Eine Leerstelle, die Philipp Lachenmann zu füllen versucht hat. In seiner preisgekrönten Videoinstallation „Space_Surrogate I (Dubai), 2000“ hat der Künstler ein erhaltenes, aus dem Tower des Flughafens aufgenommenes Standbild, in einer 31-minütigen Dauerschleife zu neuem Leben erweckt: „Sein Bild flimmert. Als ob der Betrachter selbst in der Wüste stünde, als ob er – wie die eingesperrten Passagiere damals – unter der Hitze und der beängstigenden Situation leiden müßte“. Ob heutige Betrachter:innen der Installation in der Lage sind, den Standort Dubai – nicht Aden oder Mogadishu – benennen und damit das Video einordnen zu können, dürfte fraglich sein. Die Erinnerung an die „Landshut“ setzt sich aus mehreren visuellen Versatzstücken zusammen: „Flugzeug“, „Rollfeld arabischer/ostafrikanischer Flughafen“, „gewaltsamer Tod des Piloten“ und „Befreiung der Geiseln“. Der Künstler selbst gibt wichtige Hinweise zu den Chancen (und Risiken) der erinnerungskulturellen Dimension der „Landshut“: Er versteht seine Videoinstallation als eine „Art ‚Rekonstruktion‘ der Szene, die ich als kleiner Junge mit Staunen und leisem Entsetzen betrachtete, eine Erfahrung, die ebenso unwiderruflich verloren schien wie das Filmmaterial selbst. Schließlich ist es der ‚innere Film‘, der die Bedeutung aller äußeren Bilder bestimmt.“
Sowohl zeitgenössisch reale als auch erinnerte Bilderwelten sind in der Lage, auch Jahrzehnte zurückliegende Ereignisse der deutschen Zeitgeschichte wieder vor unser geistiges Auge zu rufen. Zur Präsenz der „Landshut“ im visuellen Gedächtnis haben, neben den nur unzureichend archivierten Fernsehbildern, vor allem mediale Formate beigetragen: So unter anderem das Doku-Drama „Todesspiel“ von Heinrich Breloer (177 min, D 1997) oder der Spielfilm „Mogadischu“ von Roland Suso Richter (108 min, D 2008). Filme können, dies zeigt ihre Rezeption, unter Umständen geeigneter sein, historische Zusammenhänge in Erinnerung zu rufen und gegebenenfalls neu zu bewerten als wissenschaftliche Forschungsergebnisse.

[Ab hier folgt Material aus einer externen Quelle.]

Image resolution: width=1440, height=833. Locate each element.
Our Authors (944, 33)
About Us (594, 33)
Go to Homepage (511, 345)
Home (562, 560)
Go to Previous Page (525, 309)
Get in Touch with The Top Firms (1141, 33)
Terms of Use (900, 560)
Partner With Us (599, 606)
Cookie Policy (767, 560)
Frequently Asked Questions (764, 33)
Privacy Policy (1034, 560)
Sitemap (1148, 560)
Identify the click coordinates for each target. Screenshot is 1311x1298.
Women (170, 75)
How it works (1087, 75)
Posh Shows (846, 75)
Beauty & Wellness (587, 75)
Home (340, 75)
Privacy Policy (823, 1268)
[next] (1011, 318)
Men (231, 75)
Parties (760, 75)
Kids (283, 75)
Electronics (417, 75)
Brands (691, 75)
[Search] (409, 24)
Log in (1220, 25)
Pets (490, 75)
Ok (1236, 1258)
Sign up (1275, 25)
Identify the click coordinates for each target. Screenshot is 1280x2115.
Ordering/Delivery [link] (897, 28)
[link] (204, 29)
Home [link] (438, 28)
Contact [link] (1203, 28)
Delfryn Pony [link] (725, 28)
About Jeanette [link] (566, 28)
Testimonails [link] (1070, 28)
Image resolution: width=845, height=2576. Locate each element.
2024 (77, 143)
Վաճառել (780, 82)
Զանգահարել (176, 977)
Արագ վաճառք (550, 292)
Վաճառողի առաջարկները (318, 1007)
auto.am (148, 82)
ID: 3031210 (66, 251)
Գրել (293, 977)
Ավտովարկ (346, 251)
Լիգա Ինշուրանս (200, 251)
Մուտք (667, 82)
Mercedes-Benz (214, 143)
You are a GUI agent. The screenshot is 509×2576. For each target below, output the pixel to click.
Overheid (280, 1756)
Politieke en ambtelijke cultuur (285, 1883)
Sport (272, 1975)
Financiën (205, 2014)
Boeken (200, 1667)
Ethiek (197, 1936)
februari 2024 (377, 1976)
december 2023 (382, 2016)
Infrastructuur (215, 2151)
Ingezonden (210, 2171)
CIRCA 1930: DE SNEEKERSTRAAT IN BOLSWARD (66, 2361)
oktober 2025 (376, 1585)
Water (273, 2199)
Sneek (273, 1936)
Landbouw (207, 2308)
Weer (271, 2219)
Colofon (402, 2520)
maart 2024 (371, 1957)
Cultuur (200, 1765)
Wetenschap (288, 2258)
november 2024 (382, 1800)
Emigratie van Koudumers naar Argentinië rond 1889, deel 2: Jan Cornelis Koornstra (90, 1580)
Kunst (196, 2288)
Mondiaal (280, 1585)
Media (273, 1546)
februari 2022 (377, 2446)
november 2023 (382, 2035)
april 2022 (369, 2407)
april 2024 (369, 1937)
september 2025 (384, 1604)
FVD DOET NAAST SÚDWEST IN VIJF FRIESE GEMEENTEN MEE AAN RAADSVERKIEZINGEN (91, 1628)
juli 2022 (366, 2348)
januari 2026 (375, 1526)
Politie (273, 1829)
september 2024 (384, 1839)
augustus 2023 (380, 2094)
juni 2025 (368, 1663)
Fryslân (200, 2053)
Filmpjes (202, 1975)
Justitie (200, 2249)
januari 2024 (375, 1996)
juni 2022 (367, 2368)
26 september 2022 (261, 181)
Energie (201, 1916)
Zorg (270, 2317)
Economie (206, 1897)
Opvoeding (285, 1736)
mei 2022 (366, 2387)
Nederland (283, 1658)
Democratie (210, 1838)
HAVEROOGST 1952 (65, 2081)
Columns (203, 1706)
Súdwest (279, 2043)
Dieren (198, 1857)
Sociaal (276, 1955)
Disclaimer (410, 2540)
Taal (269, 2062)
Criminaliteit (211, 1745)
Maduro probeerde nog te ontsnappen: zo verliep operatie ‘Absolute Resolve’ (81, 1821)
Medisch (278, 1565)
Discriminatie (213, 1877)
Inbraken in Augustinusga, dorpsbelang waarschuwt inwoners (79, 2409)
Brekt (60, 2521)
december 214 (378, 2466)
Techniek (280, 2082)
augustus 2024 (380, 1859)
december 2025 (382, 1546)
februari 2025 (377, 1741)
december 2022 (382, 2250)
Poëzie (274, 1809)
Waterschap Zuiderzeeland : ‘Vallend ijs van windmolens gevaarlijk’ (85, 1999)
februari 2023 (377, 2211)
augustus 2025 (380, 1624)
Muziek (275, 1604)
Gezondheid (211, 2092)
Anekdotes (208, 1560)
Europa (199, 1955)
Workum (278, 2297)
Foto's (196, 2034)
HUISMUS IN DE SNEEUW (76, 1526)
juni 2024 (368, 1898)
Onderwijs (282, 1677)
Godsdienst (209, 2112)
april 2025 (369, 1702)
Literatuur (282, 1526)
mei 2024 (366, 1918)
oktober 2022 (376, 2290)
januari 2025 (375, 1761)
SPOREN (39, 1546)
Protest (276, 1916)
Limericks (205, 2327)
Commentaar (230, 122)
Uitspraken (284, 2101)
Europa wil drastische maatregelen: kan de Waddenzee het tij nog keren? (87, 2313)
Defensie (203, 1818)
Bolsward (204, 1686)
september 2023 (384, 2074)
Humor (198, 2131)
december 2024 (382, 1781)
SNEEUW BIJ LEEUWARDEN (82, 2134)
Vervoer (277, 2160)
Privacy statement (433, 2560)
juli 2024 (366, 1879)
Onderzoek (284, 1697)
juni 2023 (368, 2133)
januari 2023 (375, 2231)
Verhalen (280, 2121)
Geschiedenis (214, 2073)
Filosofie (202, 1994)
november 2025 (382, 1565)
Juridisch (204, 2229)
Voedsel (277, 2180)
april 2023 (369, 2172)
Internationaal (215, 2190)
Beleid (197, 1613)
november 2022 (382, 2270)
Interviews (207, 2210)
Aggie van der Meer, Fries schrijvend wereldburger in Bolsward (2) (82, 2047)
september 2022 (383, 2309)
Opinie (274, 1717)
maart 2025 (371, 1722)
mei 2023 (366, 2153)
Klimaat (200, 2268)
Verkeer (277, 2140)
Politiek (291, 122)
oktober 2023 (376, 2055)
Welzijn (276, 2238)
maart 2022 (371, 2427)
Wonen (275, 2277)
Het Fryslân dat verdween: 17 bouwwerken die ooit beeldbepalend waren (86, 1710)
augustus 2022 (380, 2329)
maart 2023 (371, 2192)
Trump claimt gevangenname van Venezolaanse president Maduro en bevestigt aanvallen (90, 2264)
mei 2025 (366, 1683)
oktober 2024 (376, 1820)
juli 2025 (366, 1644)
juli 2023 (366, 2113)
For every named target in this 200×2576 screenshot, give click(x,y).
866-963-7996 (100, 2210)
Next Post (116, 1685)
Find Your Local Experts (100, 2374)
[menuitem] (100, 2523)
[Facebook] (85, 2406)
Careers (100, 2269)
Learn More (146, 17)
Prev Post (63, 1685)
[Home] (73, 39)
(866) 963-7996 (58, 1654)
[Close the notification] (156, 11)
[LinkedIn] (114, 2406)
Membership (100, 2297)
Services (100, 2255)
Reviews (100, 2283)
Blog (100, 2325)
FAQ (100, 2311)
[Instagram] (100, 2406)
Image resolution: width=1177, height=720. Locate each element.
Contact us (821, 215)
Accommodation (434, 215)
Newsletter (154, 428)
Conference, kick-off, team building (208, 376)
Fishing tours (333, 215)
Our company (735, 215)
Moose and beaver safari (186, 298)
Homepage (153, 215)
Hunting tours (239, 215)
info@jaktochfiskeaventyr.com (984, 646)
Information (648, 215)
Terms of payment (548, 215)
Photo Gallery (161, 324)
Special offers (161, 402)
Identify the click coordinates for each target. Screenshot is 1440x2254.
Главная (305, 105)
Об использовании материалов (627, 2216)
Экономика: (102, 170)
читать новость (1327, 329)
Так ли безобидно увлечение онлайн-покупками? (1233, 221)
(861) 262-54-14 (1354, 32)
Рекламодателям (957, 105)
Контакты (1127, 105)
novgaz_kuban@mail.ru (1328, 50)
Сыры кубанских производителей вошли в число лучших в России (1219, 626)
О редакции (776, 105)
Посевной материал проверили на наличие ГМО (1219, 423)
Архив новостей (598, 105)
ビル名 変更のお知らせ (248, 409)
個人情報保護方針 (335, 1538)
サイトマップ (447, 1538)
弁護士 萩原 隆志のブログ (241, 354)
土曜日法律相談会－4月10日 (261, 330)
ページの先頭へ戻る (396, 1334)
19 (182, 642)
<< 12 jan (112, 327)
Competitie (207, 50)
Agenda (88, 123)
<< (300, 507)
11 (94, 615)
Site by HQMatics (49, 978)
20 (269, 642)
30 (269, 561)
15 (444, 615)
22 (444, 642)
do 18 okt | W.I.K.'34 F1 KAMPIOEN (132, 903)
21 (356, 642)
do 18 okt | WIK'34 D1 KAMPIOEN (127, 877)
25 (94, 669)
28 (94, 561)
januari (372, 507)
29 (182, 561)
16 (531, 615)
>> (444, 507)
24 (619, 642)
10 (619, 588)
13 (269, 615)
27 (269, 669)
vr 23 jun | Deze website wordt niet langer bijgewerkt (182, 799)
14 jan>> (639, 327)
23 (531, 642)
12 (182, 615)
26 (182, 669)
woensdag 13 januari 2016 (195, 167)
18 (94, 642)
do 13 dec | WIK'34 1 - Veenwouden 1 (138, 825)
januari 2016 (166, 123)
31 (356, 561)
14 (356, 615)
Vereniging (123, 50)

Bereits zwei Jahre nach der Erstsendung wurde „Todesspiel“ zu den Jahrhundertwerken des Fernsehens gezählt: Kein anderes Werk sei den Ereignissen des „Deutschen Herbstes“ nähergekommen. Breloer hätte „mittels Fernsehen eine Epoche erschlossen, die vom Moment der Ausstrahlung seines Stücks an historisierbar wurde.“ Diese Historisierung sollte, gleich ob vom „Todesspiel“ ausgelöst oder nicht, neben Opfern und Tätern, den Diskussionen um politische Verantwortlichkeiten oder die Einbettung des RAF-Terrorismus in die (bundes-)deutsche und die (west-)europäische Geschichte nach 1945, irgendwann auch die „Landshut“ mit einschließen und ihr schließlich zu einer Art Ausnahmestellung innerhalb der deutschen Erinnerungslandschaft verhelfen.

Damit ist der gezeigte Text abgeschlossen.